I then went through and manually set the position int for each call and changed the method to setInt() (and others) where necessary, but that worked handy for me. I actually used it three or four times for similar field to method call conversions.
I like to use regexps to reformat lists of items like this:
int item1
double item2
to
public void item1(int item1){
}
public void item2(double item2){
}
This can be a big time saver.
I use it all the time when someone sends me a list of patient visit numbers in a column (say 100-200) and I need them in a '0000000444','000000004445' format. works wonders for me!
I also use it to pull out email addresses in an email. I send out group emails often and all the bounced returns come back in one email. So, I regex to pull them all out and then drop them into a string var to remove from the database.
I even wrote a little dialog prog to apply regex to my clipboard. It grabs the contents applies the regex and then loads it back into the clipboard.
One thing I use it for in web development all the time is stripping some text of its HTML tags. This might need to be done to sanitize user input for security, or for displaying a preview of a news article. For example, if you have an article with lots of HTML tags for formatting, you can't just do LEFT(article_text,100) + '...' (plus a "read more" link) and render that on a page at the risk of breaking the page by splitting apart an HTML tag.
Also, I've had to strip img tags in database records that link to images that no longer exist. And let's not forget web form validation. If you want to make a user has entered a correct email address (syntactically speaking) into a web form this is about the only way of checking it thoroughly.
I've just pasted a long character sequence into a string literal, and now I want to break it up into a concatenation of shorter string literals so it doesn't wrap. I also want it to be readable, so I want to break only after spaces. I select the whole string (minus the quotation marks) and do an in-selection-only replace-all with this regex:
/.{20,60} /
...and this replacement:
/$0"ΒΆ + "/
...where the pilcrow is an actual newline, and the number of spaces varies from one incident to the next.

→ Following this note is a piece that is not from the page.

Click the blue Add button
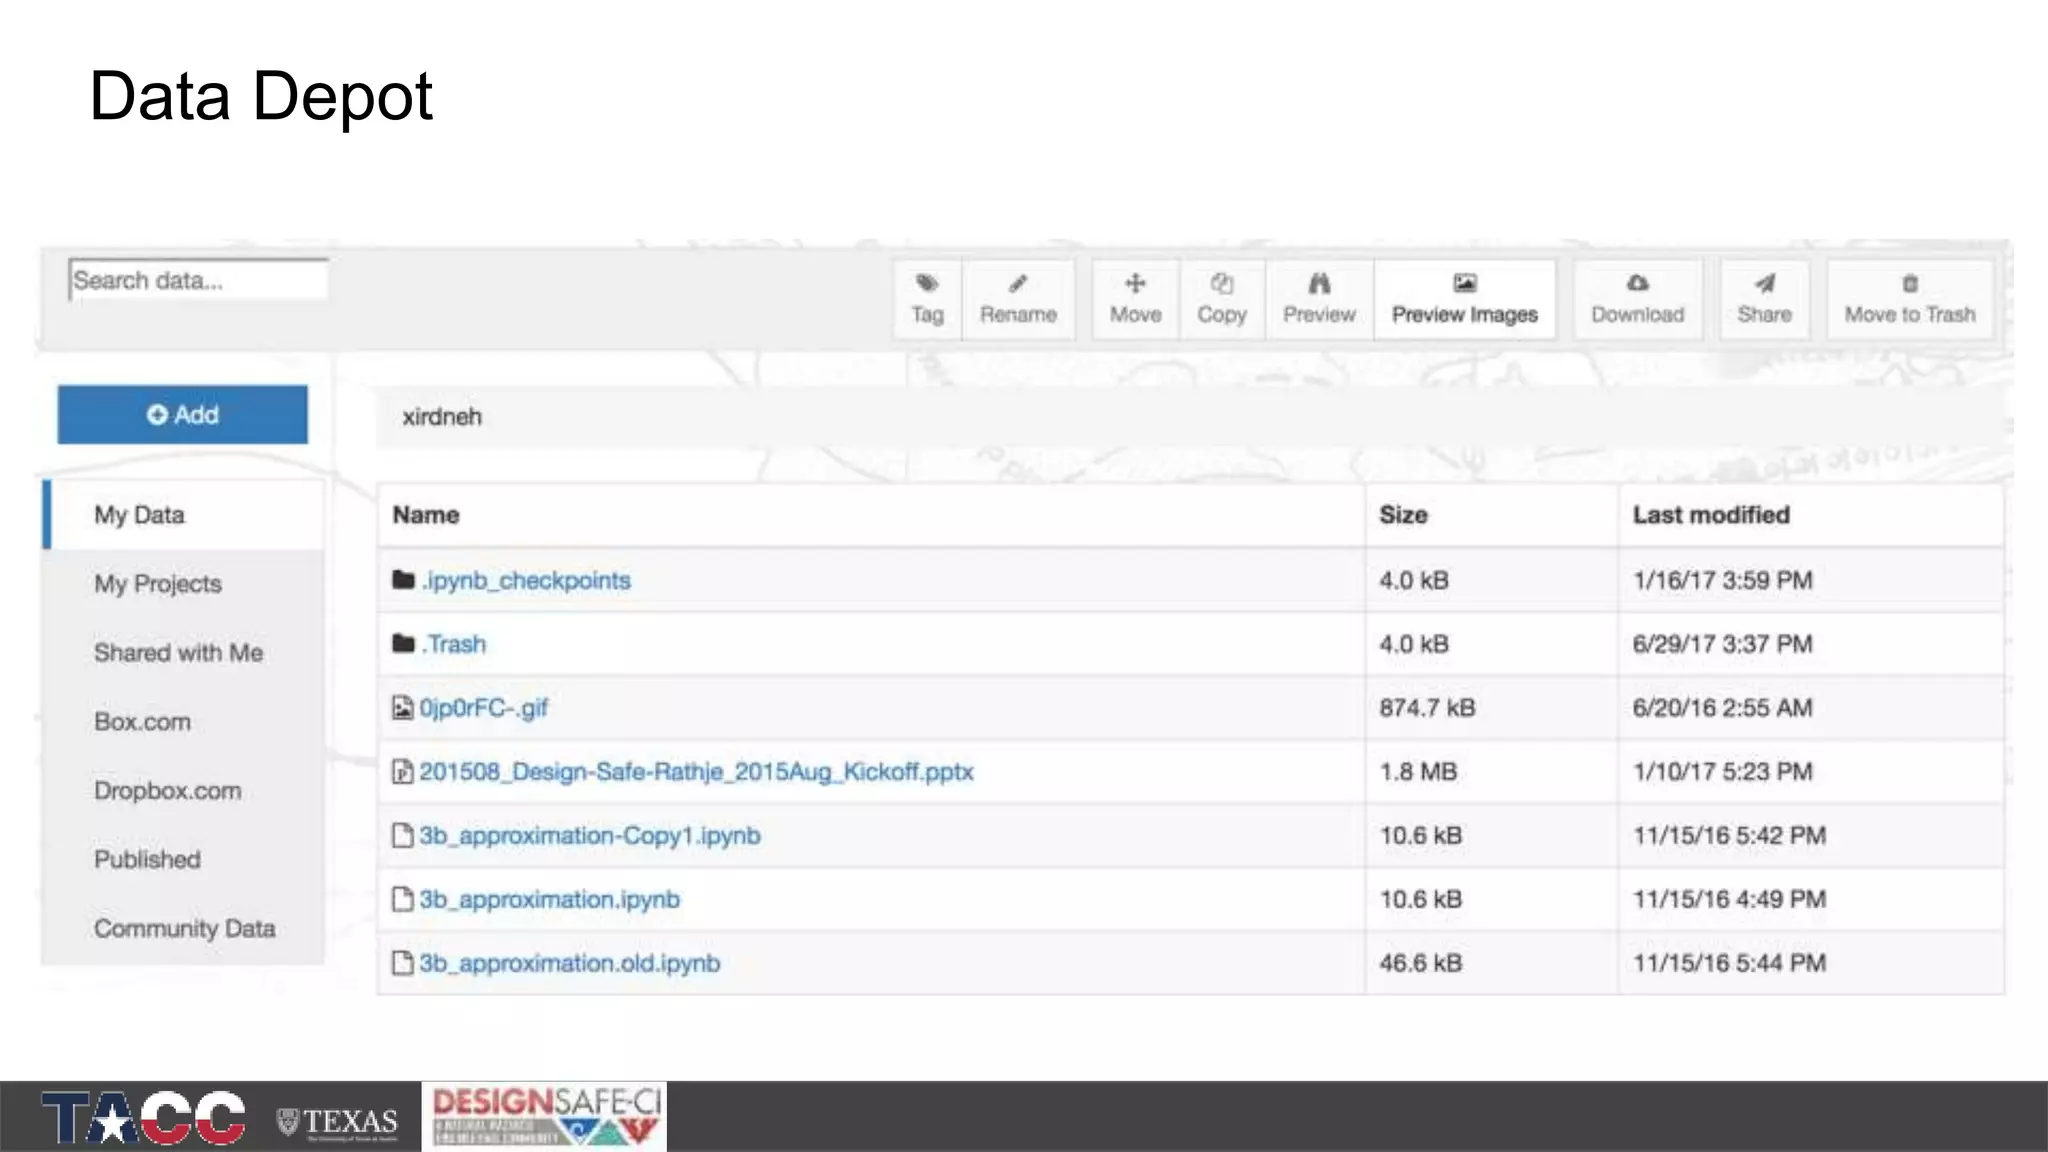This screenshot has height=1152, width=2048. (182, 414)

Result:
String s = "I recently discussed editors with a co-worker. He uses one "
+ "of the less popular editors and I use another (I won't say "

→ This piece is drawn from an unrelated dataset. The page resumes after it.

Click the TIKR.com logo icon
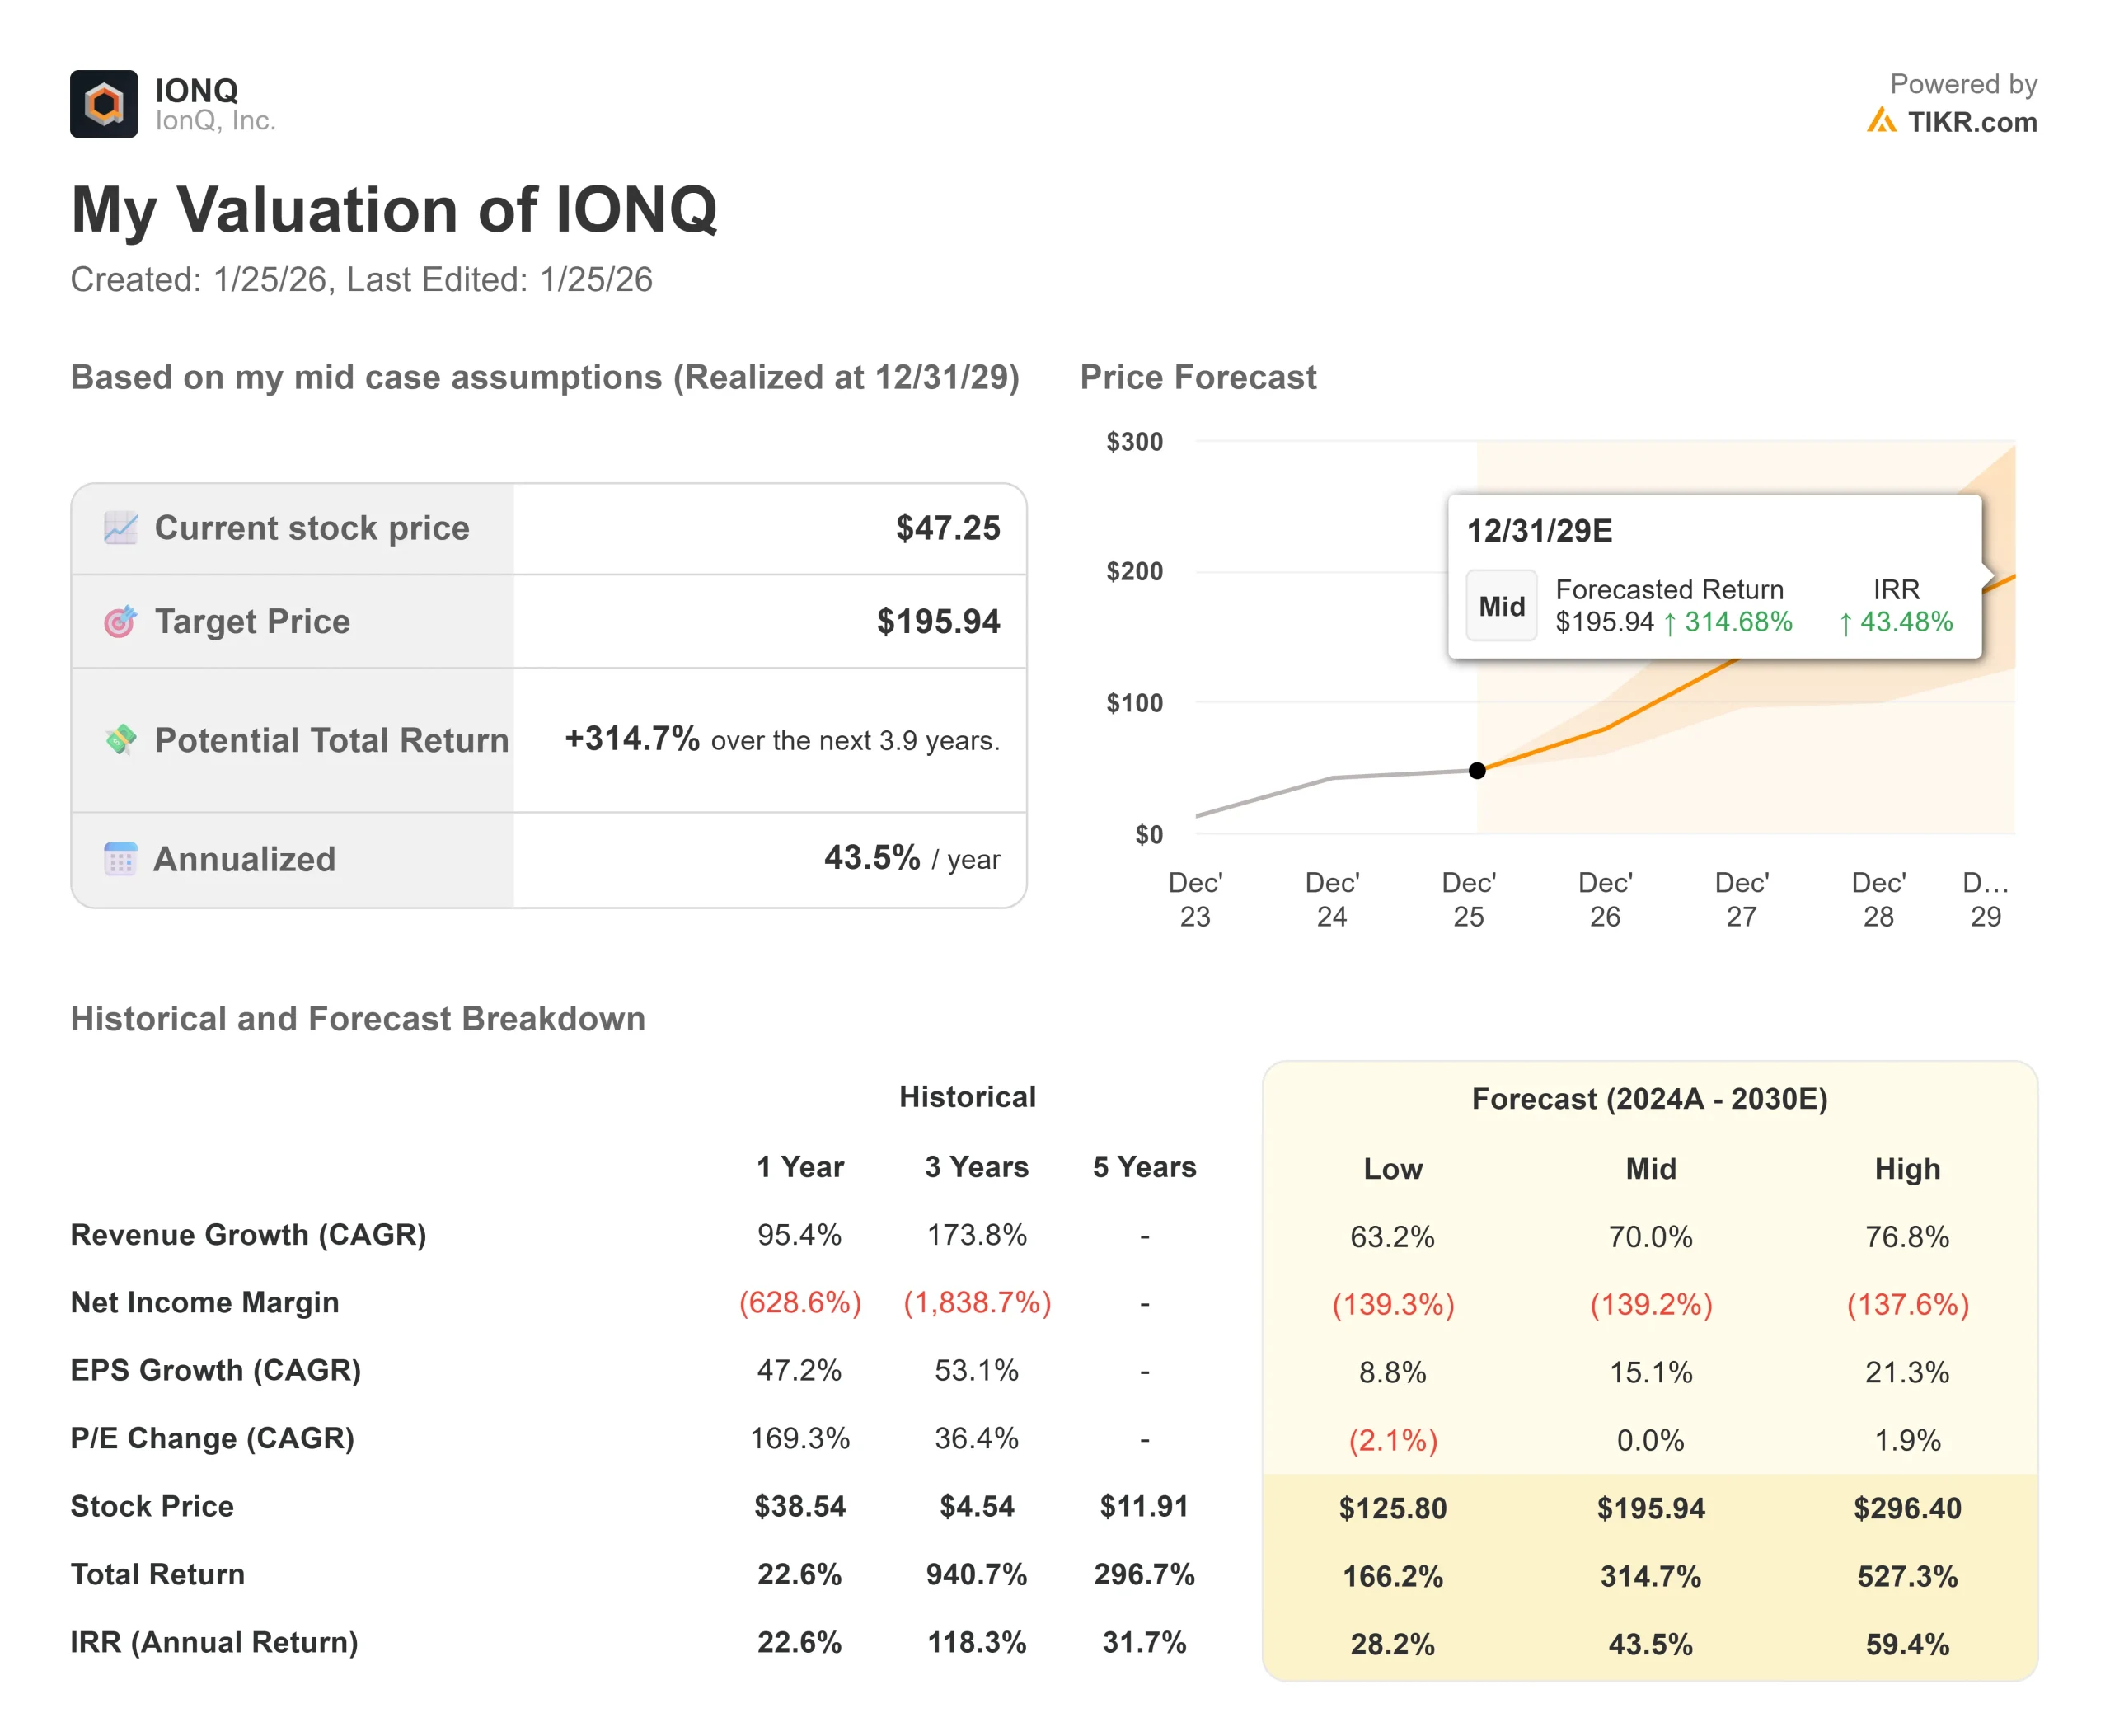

+ "which ones since it's not relevant and I want to avoid an "
+ "editor flame war). I was saying that I didn't like his "

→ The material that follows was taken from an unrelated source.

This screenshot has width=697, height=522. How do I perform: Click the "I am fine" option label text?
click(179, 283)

+ "editor as much because it doesn't let you do find/replace "
+ "with regular expressions.";
The first thing I do with any editor is try to figure out it's Regex oddities. I use it all the time. Nothing really crazy, but it's handy when you've got to copy/paste stuff between different types of text - SQL <-> PHP is the one I do most often - and you don't want to fart around making the same change 500 times.
Regex is very handy any time I am trying to replace a value that spans multiple lines. Or when I want to replace a value with something that contains a line break.
I also like that you can match things in a regular expression and not replace the full match using the $# syntax to output the portion of the match you want to maintain.
I agree with you on points 3, 4, and 5 but not necessarily points 1 and 2.
In some cases 1 and 2 are easier to achieve using a anonymous keyboard macro.
By this I mean doing the following:
Position the cursor on the first line
Start a keyboard macro recording
Modify the first line
Position the cursor on the next line
Stop record.
Now all that is needed to modify the next line is to repeat the macro.
I could live with out support for regex but could not live without anonymous keyboard macros.